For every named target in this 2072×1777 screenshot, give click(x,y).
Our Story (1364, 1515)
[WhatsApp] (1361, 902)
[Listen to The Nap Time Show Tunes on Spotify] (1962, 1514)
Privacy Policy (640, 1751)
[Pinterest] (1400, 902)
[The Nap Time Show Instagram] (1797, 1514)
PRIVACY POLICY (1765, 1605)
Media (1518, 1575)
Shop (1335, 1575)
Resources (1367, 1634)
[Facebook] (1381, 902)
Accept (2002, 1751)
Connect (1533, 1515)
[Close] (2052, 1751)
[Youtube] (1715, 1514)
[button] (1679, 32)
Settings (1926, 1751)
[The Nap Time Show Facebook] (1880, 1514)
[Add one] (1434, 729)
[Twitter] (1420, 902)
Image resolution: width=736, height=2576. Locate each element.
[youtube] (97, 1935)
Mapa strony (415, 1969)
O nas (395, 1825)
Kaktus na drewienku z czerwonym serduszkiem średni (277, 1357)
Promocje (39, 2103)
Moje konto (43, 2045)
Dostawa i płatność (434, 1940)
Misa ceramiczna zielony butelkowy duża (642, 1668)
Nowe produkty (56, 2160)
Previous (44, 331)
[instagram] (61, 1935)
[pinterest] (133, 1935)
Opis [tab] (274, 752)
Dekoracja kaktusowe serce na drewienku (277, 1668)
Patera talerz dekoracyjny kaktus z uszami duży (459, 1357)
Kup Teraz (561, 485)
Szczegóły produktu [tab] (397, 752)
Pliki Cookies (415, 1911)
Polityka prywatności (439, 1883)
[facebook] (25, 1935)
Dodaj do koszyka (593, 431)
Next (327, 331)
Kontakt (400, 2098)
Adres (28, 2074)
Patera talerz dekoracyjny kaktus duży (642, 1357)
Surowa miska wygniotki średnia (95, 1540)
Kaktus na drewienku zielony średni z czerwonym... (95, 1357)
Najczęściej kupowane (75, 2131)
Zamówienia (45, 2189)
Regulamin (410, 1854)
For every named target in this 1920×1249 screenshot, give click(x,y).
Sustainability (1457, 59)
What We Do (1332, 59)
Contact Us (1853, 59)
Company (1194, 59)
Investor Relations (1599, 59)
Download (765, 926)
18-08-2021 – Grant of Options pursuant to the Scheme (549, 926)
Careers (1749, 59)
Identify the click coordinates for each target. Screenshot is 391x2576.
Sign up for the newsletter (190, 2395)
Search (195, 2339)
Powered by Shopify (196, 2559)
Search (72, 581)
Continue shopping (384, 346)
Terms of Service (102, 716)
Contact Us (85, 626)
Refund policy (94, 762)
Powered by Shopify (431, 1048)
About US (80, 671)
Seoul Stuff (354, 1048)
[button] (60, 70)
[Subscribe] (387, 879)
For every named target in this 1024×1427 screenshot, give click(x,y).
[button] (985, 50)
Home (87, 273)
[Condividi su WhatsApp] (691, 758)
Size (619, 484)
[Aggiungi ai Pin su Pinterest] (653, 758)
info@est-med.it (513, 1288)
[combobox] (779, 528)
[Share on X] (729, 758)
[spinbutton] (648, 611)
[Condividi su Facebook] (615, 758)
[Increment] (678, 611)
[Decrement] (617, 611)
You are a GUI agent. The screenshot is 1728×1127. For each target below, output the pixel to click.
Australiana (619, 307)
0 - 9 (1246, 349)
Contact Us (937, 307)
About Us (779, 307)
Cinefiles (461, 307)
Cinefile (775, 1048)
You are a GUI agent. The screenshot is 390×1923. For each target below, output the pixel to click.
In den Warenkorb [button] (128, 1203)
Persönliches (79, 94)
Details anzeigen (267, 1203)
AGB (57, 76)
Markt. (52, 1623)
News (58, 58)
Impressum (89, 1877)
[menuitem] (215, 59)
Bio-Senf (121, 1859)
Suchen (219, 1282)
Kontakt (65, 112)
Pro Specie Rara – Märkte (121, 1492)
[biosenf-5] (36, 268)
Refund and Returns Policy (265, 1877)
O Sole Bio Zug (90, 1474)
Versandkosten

PROBLEM STATEMENT> From the records above, extract exactly and only the lines that begin at the line with "Patera talerz dekoracyjny kaktus duży" and stop after the line with "info@est-med.it (513, 1288)".

COMPLETED TASK>
Patera talerz dekoracyjny kaktus duży (642, 1357)
Surowa miska wygniotki średnia (95, 1540)
Kaktus na drewienku zielony średni z czerwonym... (95, 1357)
Najczęściej kupowane (75, 2131)
Zamówienia (45, 2189)
Regulamin (410, 1854)
For every named target in this 1920×1249 screenshot, give click(x,y).
Sustainability (1457, 59)
What We Do (1332, 59)
Contact Us (1853, 59)
Company (1194, 59)
Investor Relations (1599, 59)
Download (765, 926)
18-08-2021 – Grant of Options pursuant to the Scheme (549, 926)
Careers (1749, 59)
Identify the click coordinates for each target. Screenshot is 391x2576.
Sign up for the newsletter (190, 2395)
Search (195, 2339)
Powered by Shopify (196, 2559)
Search (72, 581)
Continue shopping (384, 346)
Terms of Service (102, 716)
Contact Us (85, 626)
Refund policy (94, 762)
Powered by Shopify (431, 1048)
About US (80, 671)
Seoul Stuff (354, 1048)
[button] (60, 70)
[Subscribe] (387, 879)
For every named target in this 1024×1427 screenshot, give click(x,y).
[button] (985, 50)
Home (87, 273)
[Condividi su WhatsApp] (691, 758)
Size (619, 484)
[Aggiungi ai Pin su Pinterest] (653, 758)
info@est-med.it (513, 1288)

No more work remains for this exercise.